6

I'm able to scrape data off of basic html pages, but I'm having trouble scraping off the site below. It looks like the data is presented via javascript, and I'm not sure how to approach that issue. I'd prefer to use R to scrape, if possible, but could also use Python.

Any ideas/suggestions?

Edit: I need to grab the Year/Manufacturer/Model, the S/N, the Price, the Location, and the short description (starts with "Auction:") for each listing.

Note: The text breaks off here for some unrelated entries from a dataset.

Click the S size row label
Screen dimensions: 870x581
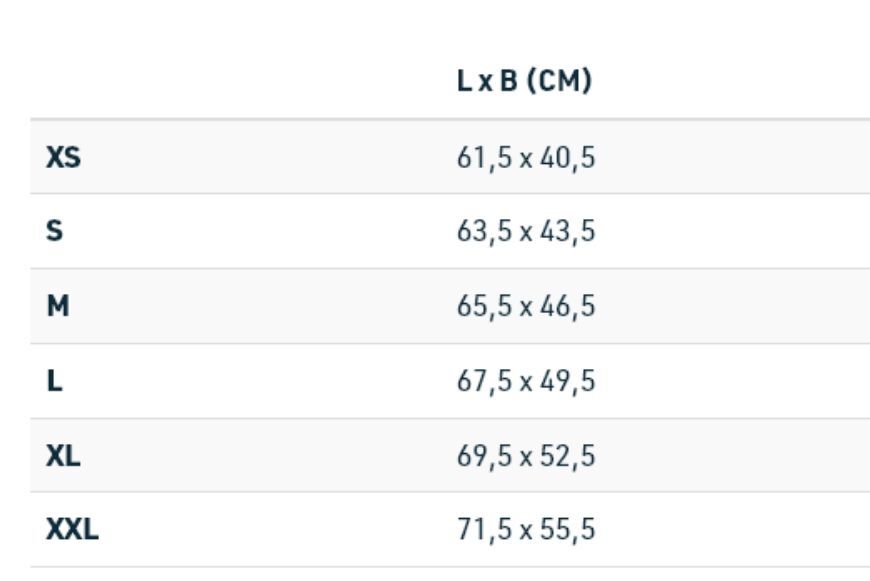54,230
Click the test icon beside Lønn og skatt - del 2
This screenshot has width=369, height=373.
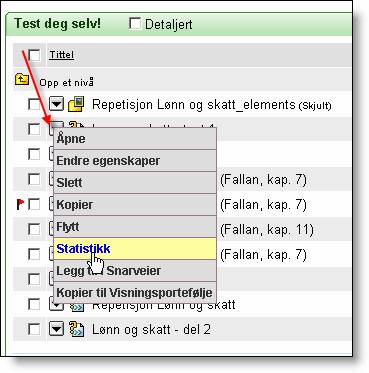[77, 329]
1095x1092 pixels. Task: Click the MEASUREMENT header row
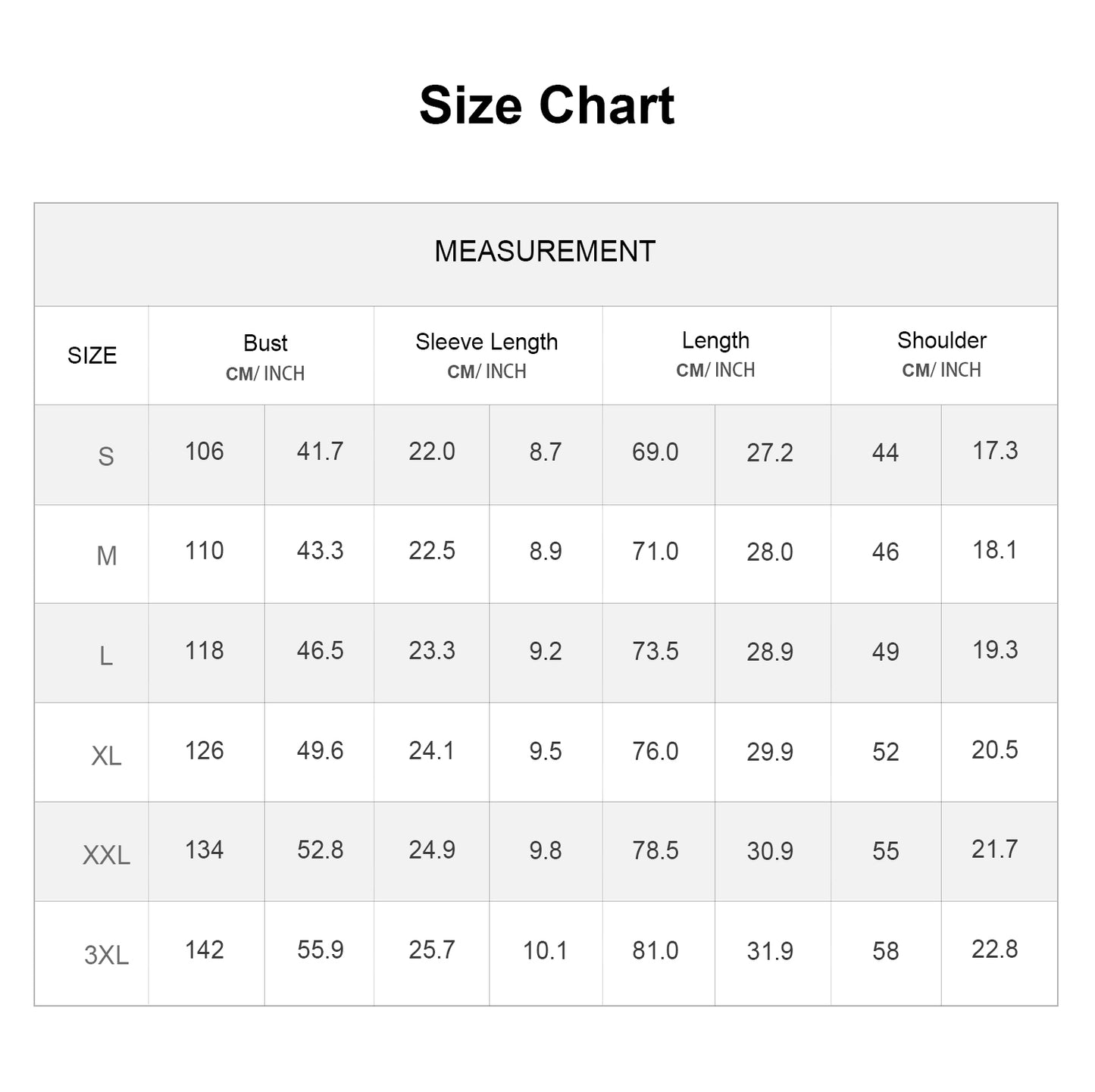545,252
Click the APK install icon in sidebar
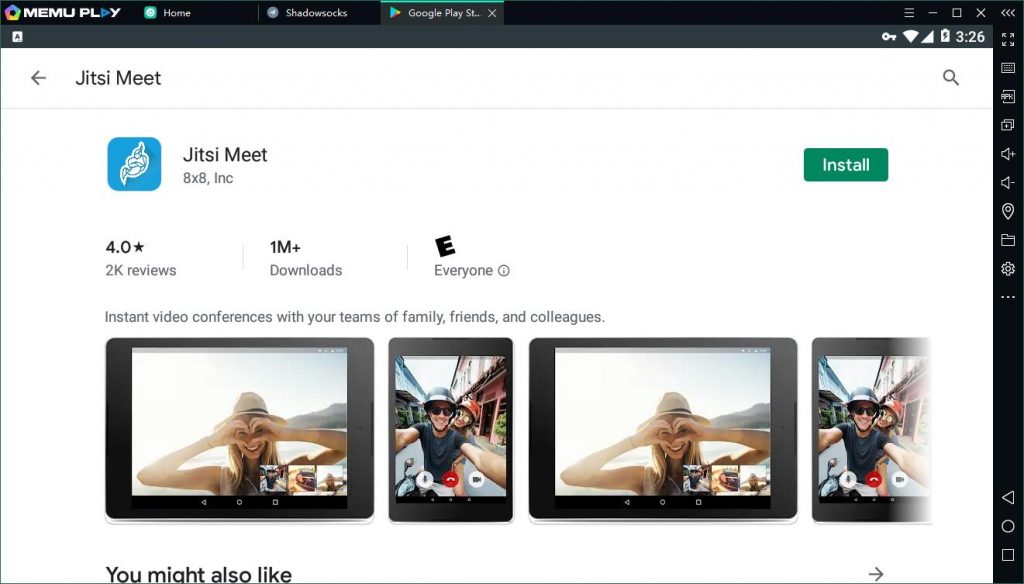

http://www.machinerytrader.com/list/list.aspx?bcatid=4&DidSearch=1&EID=1&LP=MAT&ETID=5&catid=1015&mdlx=Contains&Cond=All&SO=26&btnSearch=Search&units=imperial

Carlos Cinelli
  • 11,354
  • 9
  • 43
  • 66
Don S
  • 231
  • 2
  • 9
  • 1
    Look into Selenium. There are a few examples of its use via R here on SO, but not many. – Thomas Mar 05 '14 at 17:11
  • 1
    Use [CasperJS](http://casperjs.org/), it lets you connect to the page, and wait for elements to be loaded. You can also inject JavaScript directly into the page context. – Andrei Nemes Mar 05 '14 at 17:17

2 Answers2

3
library(XML) 
library(relenium)

##downloading website
website<- firefoxClass$new() 
website$get("http://www.machinerytrader.com/list/list.aspx?pg=1&bcatid=4&DidSearch=1&EID=1&LP=MAT&ETID=5&catid=1015&mdlx=Contains&Cond=All&SO=26&btnSearch=Search&units=imperial") 
doc <- htmlParse(website$getPageSource())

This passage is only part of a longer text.